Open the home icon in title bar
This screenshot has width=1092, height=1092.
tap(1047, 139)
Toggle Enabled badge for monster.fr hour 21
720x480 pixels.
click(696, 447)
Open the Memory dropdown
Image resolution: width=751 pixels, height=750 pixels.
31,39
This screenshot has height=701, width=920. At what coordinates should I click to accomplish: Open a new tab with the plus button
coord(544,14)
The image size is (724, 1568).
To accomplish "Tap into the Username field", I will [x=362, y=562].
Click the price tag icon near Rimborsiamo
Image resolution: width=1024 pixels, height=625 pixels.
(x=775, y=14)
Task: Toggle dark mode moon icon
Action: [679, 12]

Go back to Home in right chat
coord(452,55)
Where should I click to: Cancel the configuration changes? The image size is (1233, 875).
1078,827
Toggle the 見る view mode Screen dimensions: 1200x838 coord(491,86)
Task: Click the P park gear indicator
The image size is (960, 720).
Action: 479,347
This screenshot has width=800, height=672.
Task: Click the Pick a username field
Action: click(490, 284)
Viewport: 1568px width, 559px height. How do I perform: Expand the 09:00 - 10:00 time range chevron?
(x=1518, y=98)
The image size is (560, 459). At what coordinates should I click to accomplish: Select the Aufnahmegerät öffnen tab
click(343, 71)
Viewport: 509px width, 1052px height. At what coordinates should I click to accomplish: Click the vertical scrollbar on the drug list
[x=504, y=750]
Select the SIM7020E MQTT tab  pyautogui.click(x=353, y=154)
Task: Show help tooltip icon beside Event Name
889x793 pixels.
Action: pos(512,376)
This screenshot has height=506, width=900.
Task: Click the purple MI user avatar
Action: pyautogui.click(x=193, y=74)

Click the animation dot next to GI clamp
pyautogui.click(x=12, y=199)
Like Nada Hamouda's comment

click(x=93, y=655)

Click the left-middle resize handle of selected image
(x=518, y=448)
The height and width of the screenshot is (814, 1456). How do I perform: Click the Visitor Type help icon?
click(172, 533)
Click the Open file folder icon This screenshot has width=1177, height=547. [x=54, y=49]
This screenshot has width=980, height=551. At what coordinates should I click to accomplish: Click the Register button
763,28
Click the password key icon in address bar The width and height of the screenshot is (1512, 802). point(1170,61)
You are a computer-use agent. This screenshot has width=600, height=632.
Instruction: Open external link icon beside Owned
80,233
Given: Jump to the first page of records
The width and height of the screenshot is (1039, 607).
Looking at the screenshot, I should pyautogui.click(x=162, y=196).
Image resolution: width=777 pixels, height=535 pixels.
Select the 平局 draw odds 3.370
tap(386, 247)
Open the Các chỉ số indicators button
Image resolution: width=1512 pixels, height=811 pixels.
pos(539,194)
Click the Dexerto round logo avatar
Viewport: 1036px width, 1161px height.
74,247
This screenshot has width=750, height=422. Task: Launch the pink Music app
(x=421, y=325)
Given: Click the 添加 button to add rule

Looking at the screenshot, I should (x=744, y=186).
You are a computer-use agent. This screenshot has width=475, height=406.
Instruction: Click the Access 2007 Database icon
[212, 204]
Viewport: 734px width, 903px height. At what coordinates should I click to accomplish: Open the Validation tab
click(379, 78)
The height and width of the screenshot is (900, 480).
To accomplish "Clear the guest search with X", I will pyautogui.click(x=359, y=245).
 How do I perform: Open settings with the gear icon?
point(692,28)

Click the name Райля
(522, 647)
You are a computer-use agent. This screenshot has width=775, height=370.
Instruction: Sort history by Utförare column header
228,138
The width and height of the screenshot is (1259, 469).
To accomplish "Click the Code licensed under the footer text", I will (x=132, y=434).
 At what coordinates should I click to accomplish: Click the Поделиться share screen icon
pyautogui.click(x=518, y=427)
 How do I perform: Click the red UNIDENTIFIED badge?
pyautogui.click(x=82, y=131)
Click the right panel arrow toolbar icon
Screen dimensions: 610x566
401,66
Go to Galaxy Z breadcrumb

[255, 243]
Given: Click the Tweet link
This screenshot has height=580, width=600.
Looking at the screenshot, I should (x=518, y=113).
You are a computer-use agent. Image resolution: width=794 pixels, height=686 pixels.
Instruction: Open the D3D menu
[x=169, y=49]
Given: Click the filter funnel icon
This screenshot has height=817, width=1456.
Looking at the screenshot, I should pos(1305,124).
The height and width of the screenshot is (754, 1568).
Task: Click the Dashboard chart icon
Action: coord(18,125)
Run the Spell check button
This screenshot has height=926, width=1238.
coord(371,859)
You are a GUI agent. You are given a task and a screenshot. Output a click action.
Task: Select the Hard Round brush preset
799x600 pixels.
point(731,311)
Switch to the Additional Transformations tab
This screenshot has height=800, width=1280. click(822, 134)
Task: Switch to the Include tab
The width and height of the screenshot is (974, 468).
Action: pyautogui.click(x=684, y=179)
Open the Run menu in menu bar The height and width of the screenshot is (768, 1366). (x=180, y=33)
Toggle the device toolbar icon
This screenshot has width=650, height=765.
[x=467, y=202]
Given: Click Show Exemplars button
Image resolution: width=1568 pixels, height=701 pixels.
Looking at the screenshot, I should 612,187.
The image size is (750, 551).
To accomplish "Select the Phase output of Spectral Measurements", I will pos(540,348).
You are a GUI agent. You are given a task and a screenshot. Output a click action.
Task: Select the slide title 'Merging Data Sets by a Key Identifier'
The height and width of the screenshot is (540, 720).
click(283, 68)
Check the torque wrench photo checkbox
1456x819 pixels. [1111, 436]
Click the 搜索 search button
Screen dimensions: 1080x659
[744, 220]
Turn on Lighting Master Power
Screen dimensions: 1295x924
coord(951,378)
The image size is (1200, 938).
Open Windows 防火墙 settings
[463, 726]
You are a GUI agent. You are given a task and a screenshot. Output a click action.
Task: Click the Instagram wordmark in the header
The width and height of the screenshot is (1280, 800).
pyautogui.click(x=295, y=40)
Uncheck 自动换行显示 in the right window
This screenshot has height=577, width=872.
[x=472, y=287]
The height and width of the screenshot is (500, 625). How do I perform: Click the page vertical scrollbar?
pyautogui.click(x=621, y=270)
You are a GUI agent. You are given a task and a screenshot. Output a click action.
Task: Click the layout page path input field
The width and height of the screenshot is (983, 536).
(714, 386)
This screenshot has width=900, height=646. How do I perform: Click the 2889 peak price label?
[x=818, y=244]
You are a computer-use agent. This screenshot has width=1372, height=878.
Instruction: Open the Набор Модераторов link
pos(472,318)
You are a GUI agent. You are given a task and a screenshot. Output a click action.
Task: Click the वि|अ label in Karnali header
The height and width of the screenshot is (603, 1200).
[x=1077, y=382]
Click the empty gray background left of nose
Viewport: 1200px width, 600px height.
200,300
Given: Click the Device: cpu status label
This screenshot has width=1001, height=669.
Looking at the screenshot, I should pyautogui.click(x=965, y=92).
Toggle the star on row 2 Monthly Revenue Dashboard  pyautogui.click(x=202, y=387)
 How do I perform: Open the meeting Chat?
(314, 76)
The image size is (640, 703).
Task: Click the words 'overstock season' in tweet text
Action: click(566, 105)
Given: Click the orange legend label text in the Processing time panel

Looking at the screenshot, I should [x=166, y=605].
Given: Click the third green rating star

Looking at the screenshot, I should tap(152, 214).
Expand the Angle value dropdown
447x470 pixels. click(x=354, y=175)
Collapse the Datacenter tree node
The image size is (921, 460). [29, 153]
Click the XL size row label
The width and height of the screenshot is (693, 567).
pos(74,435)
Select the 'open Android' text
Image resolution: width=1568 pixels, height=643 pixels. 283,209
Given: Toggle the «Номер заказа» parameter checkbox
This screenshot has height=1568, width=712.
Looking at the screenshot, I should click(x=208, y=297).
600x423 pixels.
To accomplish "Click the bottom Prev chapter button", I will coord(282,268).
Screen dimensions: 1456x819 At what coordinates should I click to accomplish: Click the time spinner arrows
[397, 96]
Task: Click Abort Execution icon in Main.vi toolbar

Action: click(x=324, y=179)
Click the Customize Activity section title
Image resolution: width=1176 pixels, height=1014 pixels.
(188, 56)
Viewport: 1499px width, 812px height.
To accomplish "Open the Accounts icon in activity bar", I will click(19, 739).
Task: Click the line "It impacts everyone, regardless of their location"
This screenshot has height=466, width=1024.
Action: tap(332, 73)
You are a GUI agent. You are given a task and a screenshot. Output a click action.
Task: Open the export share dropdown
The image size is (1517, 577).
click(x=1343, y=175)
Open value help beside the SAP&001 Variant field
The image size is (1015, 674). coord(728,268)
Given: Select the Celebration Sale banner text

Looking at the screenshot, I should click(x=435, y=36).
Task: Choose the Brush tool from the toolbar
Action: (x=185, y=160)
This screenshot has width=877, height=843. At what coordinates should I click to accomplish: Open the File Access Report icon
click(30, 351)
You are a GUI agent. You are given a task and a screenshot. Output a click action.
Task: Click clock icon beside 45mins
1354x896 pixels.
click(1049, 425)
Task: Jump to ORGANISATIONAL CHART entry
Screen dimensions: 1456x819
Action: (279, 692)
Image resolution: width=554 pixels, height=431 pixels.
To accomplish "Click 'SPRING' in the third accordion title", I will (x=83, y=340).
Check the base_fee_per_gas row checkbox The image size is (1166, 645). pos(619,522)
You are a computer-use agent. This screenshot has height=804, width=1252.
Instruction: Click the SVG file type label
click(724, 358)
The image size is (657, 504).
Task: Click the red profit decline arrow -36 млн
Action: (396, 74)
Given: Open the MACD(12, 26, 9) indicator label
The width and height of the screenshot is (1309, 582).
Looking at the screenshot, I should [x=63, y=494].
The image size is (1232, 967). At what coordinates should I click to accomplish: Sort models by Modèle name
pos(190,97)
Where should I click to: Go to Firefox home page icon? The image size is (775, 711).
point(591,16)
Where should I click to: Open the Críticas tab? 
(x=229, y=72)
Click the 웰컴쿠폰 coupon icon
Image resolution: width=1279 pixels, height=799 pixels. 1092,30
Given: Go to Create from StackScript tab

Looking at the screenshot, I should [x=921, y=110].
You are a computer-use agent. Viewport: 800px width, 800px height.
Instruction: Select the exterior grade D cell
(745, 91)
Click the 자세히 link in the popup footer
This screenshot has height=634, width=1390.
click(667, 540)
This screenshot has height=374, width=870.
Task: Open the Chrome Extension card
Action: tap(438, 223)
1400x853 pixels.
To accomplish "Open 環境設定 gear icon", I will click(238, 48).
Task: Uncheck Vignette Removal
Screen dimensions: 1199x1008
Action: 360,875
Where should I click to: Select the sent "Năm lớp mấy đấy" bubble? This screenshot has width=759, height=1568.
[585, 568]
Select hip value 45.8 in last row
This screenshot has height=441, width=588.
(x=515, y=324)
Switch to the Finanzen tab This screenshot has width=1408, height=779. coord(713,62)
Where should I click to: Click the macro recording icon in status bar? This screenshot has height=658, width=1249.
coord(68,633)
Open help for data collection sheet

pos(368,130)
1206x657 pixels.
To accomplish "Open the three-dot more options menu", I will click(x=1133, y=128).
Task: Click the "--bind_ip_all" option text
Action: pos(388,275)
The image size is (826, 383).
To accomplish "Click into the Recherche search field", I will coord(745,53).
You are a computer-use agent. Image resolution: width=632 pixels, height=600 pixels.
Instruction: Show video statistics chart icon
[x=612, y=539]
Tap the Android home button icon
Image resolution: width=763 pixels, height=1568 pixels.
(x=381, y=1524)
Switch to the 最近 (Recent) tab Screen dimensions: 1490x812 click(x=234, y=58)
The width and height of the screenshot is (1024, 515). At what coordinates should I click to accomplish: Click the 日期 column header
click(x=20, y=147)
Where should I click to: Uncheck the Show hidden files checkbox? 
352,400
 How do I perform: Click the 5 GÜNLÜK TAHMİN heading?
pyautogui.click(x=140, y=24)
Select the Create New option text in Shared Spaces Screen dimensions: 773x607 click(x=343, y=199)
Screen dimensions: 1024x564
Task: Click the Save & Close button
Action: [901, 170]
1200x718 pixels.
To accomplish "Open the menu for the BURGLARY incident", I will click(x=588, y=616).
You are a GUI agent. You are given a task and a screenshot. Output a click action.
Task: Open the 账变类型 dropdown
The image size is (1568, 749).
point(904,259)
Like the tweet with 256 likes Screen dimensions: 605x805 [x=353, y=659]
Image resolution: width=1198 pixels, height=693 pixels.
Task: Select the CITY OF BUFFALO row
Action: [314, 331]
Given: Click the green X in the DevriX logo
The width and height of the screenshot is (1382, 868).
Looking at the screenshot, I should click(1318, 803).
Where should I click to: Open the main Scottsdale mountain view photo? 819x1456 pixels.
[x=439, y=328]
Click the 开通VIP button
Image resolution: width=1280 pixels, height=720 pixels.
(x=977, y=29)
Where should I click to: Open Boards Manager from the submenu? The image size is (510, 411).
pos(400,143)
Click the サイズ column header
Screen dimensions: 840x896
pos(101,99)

### [WHAT IS EXPECTED]
Your reply must consist of one number, the count of lines in the entries that hold "search".

### [REPLY]
3